Data supplied →
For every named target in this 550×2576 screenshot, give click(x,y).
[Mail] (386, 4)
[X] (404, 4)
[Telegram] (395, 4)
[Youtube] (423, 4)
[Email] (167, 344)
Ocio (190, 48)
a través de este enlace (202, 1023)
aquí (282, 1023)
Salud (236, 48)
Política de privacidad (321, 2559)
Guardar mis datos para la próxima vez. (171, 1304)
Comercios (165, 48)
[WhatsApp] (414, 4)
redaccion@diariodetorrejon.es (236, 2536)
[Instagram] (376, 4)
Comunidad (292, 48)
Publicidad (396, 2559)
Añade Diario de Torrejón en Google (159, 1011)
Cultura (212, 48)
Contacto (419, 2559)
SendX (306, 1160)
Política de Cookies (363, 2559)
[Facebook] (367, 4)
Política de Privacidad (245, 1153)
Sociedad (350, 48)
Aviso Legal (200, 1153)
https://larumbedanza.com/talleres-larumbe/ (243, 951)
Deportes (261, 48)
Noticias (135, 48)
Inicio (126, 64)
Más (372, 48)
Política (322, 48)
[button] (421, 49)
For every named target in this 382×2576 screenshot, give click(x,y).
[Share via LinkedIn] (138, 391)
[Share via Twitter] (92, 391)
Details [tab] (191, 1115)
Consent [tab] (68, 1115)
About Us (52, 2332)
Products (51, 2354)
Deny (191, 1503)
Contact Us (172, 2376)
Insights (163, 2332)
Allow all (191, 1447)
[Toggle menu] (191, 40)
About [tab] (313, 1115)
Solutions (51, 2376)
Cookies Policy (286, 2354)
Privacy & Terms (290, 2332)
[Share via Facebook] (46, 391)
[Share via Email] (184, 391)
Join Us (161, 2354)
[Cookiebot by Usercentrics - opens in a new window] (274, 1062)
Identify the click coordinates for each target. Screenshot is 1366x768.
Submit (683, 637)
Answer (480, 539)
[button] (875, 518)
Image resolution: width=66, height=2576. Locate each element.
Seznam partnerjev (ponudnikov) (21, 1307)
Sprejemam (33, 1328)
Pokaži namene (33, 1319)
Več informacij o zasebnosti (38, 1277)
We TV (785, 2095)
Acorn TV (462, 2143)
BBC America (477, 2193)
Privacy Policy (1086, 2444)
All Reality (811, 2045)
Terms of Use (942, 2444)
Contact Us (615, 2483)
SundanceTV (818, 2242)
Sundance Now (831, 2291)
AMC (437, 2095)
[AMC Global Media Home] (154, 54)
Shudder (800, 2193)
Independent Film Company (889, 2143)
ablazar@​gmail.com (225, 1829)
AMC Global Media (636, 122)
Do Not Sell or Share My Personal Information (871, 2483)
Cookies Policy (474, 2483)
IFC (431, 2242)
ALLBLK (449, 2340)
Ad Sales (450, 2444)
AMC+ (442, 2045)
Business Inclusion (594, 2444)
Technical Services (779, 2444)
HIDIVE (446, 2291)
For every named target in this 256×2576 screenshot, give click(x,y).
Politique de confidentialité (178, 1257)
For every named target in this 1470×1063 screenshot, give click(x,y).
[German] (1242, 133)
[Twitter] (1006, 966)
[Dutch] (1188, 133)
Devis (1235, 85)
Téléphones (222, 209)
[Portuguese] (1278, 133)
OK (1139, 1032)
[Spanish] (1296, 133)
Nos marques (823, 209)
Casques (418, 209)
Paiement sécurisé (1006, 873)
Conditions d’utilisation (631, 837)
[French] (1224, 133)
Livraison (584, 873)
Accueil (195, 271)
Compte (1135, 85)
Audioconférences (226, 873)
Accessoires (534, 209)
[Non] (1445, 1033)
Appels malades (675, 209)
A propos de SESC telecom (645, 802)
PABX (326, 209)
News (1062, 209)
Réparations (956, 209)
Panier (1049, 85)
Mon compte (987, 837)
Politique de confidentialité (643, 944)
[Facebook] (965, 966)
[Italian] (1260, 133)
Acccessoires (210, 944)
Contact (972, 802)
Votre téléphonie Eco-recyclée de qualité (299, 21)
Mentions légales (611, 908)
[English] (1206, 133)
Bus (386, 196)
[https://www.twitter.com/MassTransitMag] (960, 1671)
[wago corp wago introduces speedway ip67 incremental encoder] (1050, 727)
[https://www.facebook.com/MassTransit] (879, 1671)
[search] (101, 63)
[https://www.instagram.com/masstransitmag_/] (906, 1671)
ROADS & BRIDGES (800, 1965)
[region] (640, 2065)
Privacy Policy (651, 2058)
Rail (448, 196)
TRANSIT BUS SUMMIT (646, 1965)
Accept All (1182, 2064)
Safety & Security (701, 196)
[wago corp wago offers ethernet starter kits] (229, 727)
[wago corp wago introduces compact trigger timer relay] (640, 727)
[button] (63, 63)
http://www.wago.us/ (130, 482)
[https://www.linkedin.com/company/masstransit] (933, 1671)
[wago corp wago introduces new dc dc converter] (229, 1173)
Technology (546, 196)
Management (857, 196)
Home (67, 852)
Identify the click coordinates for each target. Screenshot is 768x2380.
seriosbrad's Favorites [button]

Task item →
Word for word, write out all of the entries.

Result of this task →
For every named target in this 550×2576 screenshot, give click(x,y).
[Mail] (386, 4)
[X] (404, 4)
[Telegram] (395, 4)
[Youtube] (423, 4)
[Email] (167, 344)
Ocio (190, 48)
a través de este enlace (202, 1023)
aquí (282, 1023)
Salud (236, 48)
Política de privacidad (321, 2559)
Guardar mis datos para la próxima vez. (171, 1304)
Comercios (165, 48)
[WhatsApp] (414, 4)
redaccion@diariodetorrejon.es (236, 2536)
[Instagram] (376, 4)
Comunidad (292, 48)
Publicidad (396, 2559)
Añade Diario de Torrejón en Google (159, 1011)
Cultura (212, 48)
Contacto (419, 2559)
SendX (306, 1160)
Política de Cookies (363, 2559)
[Facebook] (367, 4)
Política de Privacidad (245, 1153)
Sociedad (350, 48)
Aviso Legal (200, 1153)
https://larumbedanza.com/talleres-larumbe/ (243, 951)
Deportes (261, 48)
Noticias (135, 48)
Inicio (126, 64)
Más (372, 48)
Política (322, 48)
[button] (421, 49)
For every named target in this 382×2576 screenshot, give click(x,y).
[Share via LinkedIn] (138, 391)
[Share via Twitter] (92, 391)
Details [tab] (191, 1115)
Consent [tab] (68, 1115)
About Us (52, 2332)
Products (51, 2354)
Deny (191, 1503)
Contact Us (172, 2376)
Insights (163, 2332)
Allow all (191, 1447)
[Toggle menu] (191, 40)
About [tab] (313, 1115)
Solutions (51, 2376)
Cookies Policy (286, 2354)
Privacy & Terms (290, 2332)
[Share via Facebook] (46, 391)
[Share via Email] (184, 391)
Join Us (161, 2354)
[Cookiebot by Usercentrics - opens in a new window] (274, 1062)
Identify the click coordinates for each target. Screenshot is 1366x768.
Submit (683, 637)
Answer (480, 539)
[button] (875, 518)
Image resolution: width=66, height=2576. Locate each element.
Seznam partnerjev (ponudnikov) (21, 1307)
Sprejemam (33, 1328)
Pokaži namene (33, 1319)
Več informacij o zasebnosti (38, 1277)
We TV (785, 2095)
Acorn TV (462, 2143)
BBC America (477, 2193)
Privacy Policy (1086, 2444)
All Reality (811, 2045)
Terms of Use (942, 2444)
Contact Us (615, 2483)
SundanceTV (818, 2242)
Sundance Now (831, 2291)
AMC (437, 2095)
[AMC Global Media Home] (154, 54)
Shudder (800, 2193)
Independent Film Company (889, 2143)
ablazar@​gmail.com (225, 1829)
AMC Global Media (636, 122)
Do Not Sell or Share My Personal Information (871, 2483)
Cookies Policy (474, 2483)
IFC (431, 2242)
ALLBLK (449, 2340)
Ad Sales (450, 2444)
AMC+ (442, 2045)
Business Inclusion (594, 2444)
Technical Services (779, 2444)
HIDIVE (446, 2291)
For every named target in this 256×2576 screenshot, give click(x,y).
Politique de confidentialité (178, 1257)
For every named target in this 1470×1063 screenshot, give click(x,y).
[German] (1242, 133)
[Twitter] (1006, 966)
[Dutch] (1188, 133)
Devis (1235, 85)
Téléphones (222, 209)
[Portuguese] (1278, 133)
OK (1139, 1032)
[Spanish] (1296, 133)
Nos marques (823, 209)
Casques (418, 209)
Paiement sécurisé (1006, 873)
Conditions d’utilisation (631, 837)
[French] (1224, 133)
Livraison (584, 873)
Accueil (195, 271)
Compte (1135, 85)
Audioconférences (226, 873)
Accessoires (534, 209)
[Non] (1445, 1033)
Appels malades (675, 209)
A propos de SESC telecom (645, 802)
PABX (326, 209)
News (1062, 209)
Réparations (956, 209)
Panier (1049, 85)
Mon compte (987, 837)
Politique de confidentialité (643, 944)
[Facebook] (965, 966)
[Italian] (1260, 133)
Acccessoires (210, 944)
Contact (972, 802)
Votre téléphonie Eco-recyclée de qualité (299, 21)
Mentions légales (611, 908)
[English] (1206, 133)
Bus (386, 196)
[https://www.twitter.com/MassTransitMag] (960, 1671)
[wago corp wago introduces speedway ip67 incremental encoder] (1050, 727)
[https://www.facebook.com/MassTransit] (879, 1671)
[search] (101, 63)
[https://www.instagram.com/masstransitmag_/] (906, 1671)
ROADS & BRIDGES (800, 1965)
[region] (640, 2065)
Privacy Policy (651, 2058)
Rail (448, 196)
TRANSIT BUS SUMMIT (646, 1965)
Accept All (1182, 2064)
Safety & Security (701, 196)
[wago corp wago offers ethernet starter kits] (229, 727)
[wago corp wago introduces compact trigger timer relay] (640, 727)
[button] (63, 63)
http://www.wago.us/ (130, 482)
[https://www.linkedin.com/company/masstransit] (933, 1671)
[wago corp wago introduces new dc dc converter] (229, 1173)
Technology (546, 196)
Management (857, 196)
Home (67, 852)
Identify the click coordinates for each target. Screenshot is 768x2380.
seriosbrad's Favorites [button]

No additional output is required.